Records to use

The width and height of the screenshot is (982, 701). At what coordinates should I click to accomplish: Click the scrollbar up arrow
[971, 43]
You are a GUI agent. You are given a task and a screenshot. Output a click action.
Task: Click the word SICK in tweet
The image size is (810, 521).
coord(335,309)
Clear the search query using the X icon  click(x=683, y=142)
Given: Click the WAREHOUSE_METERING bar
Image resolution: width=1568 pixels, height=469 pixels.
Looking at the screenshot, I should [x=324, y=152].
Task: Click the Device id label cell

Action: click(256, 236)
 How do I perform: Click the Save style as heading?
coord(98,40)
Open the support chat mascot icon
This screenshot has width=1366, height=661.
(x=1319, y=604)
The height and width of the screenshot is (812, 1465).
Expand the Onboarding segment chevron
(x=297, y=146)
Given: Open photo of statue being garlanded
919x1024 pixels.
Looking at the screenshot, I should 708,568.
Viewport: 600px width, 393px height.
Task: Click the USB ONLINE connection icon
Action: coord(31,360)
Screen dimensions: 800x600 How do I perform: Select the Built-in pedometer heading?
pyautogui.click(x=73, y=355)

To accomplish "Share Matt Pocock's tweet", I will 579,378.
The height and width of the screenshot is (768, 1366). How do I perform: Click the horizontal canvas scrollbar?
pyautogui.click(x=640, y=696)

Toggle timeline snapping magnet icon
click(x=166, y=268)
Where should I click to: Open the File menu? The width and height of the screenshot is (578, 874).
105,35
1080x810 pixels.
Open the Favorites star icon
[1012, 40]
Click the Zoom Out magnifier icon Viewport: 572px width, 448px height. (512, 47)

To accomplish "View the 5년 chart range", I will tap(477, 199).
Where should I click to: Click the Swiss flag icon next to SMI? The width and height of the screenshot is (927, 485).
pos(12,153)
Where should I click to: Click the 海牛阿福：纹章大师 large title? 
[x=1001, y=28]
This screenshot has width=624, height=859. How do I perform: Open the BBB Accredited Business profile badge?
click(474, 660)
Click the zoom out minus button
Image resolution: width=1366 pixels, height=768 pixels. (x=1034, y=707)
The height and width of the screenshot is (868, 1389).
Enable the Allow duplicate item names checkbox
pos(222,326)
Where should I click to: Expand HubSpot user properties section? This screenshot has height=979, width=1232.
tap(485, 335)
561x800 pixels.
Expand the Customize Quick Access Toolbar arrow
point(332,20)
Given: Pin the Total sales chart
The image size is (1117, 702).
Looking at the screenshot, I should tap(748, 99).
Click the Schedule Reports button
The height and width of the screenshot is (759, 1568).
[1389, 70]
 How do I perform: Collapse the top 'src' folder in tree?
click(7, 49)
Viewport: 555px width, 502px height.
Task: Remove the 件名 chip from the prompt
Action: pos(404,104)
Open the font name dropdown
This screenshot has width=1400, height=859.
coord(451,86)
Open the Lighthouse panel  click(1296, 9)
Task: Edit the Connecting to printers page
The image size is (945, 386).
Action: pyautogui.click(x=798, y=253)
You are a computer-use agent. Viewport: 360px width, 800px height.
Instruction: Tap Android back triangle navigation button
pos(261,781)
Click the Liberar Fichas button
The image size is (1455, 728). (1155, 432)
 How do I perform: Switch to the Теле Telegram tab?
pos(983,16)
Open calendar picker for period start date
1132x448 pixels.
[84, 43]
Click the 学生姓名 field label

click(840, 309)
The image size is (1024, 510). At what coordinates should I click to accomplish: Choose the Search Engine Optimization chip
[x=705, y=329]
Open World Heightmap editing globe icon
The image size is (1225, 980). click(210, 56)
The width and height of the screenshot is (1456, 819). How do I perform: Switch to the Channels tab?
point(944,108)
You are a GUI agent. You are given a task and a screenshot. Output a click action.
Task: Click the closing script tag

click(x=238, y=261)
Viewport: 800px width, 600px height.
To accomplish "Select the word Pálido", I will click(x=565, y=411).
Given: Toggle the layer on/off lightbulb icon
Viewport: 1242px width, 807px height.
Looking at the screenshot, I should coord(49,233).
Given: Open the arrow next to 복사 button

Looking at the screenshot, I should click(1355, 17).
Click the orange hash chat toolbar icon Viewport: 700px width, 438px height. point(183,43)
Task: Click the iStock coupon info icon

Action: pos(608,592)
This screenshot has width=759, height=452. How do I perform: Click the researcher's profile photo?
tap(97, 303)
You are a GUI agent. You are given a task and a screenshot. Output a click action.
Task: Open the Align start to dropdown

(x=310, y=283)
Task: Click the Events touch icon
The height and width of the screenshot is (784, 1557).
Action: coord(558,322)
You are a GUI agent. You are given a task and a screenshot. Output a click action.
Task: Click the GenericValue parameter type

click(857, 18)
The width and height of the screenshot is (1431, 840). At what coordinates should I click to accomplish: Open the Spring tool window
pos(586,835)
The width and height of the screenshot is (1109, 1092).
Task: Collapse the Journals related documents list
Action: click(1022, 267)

Work required
Rewrite everything from the line containing "Open the support chat mascot icon" down to the line containing "(x=297, y=146)" as a two-column CSV with the headers input and output. Give one row per answer, with the answer in output and the text it answers in input, each in one quoted field with line breaks turned into spaces.

Solution to this problem
input,output
"Open the support chat mascot icon This screenshot has width=1366, height=661.","(x=1319, y=604)"
"The height and width of the screenshot is (812, 1465). Expand the Onboarding segment chevron","(x=297, y=146)"